Format the records from the line containing "Given: Click the Add New Workflow heading" through the line containing "coord(87,63)" as a JSON list of strings, with one string per line and blank lines omitted.

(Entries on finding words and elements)
-- begin --

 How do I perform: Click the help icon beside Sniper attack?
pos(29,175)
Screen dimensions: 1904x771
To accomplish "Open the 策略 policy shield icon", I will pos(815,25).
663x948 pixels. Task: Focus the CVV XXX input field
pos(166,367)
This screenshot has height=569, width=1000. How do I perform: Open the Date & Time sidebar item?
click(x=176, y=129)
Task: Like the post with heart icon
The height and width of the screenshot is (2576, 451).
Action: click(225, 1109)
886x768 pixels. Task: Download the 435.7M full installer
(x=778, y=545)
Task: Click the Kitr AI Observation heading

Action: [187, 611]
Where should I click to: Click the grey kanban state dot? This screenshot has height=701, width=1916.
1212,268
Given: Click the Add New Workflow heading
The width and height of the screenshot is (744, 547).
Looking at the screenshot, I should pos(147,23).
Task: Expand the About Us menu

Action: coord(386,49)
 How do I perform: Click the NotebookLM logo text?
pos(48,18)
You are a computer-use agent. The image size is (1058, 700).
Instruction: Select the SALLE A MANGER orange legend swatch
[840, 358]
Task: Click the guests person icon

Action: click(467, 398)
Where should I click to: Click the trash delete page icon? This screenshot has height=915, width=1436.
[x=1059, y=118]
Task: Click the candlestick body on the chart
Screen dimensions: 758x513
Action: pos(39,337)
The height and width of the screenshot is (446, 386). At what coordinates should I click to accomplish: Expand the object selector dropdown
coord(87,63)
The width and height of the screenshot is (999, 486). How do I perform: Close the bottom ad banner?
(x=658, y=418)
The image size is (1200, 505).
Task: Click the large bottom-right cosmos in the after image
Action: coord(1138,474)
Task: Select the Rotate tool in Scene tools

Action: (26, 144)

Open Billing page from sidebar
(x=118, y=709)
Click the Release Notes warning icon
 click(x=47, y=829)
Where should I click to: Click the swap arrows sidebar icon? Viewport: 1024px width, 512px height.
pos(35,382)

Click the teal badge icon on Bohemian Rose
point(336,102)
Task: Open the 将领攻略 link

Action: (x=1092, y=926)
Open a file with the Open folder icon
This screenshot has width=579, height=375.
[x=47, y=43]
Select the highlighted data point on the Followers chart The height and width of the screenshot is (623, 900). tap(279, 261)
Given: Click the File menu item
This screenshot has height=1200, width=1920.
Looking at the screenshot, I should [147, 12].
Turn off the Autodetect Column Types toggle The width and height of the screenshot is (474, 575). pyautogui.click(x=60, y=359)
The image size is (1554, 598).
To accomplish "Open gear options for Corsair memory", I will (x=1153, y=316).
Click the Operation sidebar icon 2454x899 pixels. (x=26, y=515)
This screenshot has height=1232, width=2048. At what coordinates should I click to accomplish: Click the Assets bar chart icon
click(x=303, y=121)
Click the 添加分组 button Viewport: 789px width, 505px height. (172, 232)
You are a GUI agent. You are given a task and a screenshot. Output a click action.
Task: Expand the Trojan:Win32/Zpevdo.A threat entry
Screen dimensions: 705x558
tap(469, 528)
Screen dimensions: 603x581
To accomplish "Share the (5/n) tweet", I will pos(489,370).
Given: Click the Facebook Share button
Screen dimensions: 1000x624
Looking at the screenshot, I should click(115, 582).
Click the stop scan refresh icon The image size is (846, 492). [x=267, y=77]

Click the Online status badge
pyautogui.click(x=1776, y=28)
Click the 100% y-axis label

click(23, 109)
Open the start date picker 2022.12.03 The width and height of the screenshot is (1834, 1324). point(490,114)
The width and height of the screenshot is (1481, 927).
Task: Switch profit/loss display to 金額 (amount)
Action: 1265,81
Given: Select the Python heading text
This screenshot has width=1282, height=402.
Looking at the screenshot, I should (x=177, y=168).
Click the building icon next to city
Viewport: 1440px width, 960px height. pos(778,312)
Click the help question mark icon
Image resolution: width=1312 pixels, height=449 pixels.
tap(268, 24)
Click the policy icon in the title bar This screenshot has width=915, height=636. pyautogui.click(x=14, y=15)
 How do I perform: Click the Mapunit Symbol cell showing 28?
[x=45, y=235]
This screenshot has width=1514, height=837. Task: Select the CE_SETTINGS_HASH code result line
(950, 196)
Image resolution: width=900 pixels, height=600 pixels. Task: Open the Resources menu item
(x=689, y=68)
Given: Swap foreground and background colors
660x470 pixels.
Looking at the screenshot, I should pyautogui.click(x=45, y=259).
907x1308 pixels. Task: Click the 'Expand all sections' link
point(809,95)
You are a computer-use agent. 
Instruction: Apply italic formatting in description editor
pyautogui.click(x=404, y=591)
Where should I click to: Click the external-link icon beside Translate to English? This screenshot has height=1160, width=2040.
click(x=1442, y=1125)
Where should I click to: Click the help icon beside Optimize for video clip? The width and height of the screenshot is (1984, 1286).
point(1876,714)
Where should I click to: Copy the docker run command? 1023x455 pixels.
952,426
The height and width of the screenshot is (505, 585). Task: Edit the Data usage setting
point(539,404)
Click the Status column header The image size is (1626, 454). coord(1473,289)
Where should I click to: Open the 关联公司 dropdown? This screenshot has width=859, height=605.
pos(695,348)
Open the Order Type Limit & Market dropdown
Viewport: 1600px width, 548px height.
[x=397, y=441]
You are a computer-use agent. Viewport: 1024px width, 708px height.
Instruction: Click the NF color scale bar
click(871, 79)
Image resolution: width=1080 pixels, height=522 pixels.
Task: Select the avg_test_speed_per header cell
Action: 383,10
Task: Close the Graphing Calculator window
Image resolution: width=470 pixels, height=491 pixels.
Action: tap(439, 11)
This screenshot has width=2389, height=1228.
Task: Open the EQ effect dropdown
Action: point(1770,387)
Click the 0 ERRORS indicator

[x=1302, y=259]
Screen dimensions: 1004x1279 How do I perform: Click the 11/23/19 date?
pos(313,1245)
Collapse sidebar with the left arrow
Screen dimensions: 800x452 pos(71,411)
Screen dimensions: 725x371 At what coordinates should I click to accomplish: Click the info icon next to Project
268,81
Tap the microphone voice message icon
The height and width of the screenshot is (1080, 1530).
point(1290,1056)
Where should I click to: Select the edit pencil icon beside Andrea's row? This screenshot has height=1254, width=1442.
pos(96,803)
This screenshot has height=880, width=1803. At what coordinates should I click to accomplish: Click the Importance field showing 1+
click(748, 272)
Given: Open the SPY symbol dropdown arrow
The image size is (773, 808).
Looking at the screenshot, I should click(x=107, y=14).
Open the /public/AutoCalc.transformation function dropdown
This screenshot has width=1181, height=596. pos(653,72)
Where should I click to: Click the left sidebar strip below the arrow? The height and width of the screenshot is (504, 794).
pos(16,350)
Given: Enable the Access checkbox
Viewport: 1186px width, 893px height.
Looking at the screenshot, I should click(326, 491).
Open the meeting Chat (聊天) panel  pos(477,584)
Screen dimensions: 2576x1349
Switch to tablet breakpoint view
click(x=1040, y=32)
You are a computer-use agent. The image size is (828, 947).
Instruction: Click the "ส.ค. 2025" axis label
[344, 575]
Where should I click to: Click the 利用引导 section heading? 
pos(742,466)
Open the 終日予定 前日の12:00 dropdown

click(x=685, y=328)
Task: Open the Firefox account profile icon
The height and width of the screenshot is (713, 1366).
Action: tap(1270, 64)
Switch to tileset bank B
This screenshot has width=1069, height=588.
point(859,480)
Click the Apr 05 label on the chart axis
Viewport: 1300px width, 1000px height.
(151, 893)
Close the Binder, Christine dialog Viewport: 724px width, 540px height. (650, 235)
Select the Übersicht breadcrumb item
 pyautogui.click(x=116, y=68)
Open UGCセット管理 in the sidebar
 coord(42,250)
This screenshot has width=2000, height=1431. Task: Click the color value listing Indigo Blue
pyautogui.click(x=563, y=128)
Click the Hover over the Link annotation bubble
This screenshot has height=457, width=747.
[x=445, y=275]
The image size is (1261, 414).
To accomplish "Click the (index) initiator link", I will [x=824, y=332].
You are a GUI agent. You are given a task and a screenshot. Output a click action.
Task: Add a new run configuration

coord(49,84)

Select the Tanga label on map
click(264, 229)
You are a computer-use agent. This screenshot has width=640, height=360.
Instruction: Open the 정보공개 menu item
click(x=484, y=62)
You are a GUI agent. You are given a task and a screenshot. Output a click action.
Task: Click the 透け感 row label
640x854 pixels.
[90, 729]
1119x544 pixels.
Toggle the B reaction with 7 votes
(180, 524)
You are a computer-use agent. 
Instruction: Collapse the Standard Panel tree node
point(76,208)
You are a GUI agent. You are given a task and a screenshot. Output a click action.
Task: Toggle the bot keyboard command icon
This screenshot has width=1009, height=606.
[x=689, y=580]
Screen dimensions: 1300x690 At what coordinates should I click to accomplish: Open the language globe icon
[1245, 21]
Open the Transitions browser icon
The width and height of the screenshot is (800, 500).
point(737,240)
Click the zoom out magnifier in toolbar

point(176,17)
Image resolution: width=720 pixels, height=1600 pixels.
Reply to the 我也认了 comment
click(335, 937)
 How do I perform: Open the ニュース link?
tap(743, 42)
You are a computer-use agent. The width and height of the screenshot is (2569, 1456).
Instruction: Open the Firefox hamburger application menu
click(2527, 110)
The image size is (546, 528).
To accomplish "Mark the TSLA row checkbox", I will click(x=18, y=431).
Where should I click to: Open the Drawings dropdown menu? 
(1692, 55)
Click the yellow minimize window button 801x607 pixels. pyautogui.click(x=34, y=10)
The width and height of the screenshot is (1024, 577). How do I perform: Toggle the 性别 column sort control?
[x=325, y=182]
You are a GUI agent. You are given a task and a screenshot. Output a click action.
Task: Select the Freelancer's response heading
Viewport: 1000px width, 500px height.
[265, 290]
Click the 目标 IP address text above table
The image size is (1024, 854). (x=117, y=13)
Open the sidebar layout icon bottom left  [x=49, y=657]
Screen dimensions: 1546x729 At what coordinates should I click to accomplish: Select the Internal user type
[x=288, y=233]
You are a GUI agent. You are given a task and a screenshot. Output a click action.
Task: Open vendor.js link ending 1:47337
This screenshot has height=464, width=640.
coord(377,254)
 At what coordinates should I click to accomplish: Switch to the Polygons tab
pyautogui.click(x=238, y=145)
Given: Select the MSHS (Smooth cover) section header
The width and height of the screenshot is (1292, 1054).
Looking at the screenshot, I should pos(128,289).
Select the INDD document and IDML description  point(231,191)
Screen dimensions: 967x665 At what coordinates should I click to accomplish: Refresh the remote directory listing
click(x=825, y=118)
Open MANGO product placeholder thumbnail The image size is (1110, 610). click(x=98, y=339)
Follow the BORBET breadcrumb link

-- end --

• Task output
[
  "Given: Click the Add New Workflow heading",
  "The width and height of the screenshot is (744, 547).",
  "Looking at the screenshot, I should pos(147,23).",
  "Task: Expand the About Us menu",
  "Action: coord(386,49)",
  " How do I perform: Click the NotebookLM logo text?",
  "pos(48,18)",
  "You are a computer-use agent. The image size is (1058, 700).",
  "Instruction: Select the SALLE A MANGER orange legend swatch",
  "[840, 358]",
  "Task: Click the guests person icon",
  "Action: click(467, 398)",
  "Where should I click to: Click the trash delete page icon? This screenshot has height=915, width=1436.",
  "[x=1059, y=118]",
  "Task: Click the candlestick body on the chart",
  "Screen dimensions: 758x513",
  "Action: pos(39,337)",
  "The height and width of the screenshot is (446, 386). At what coordinates should I click to accomplish: Expand the object selector dropdown",
  "coord(87,63)"
]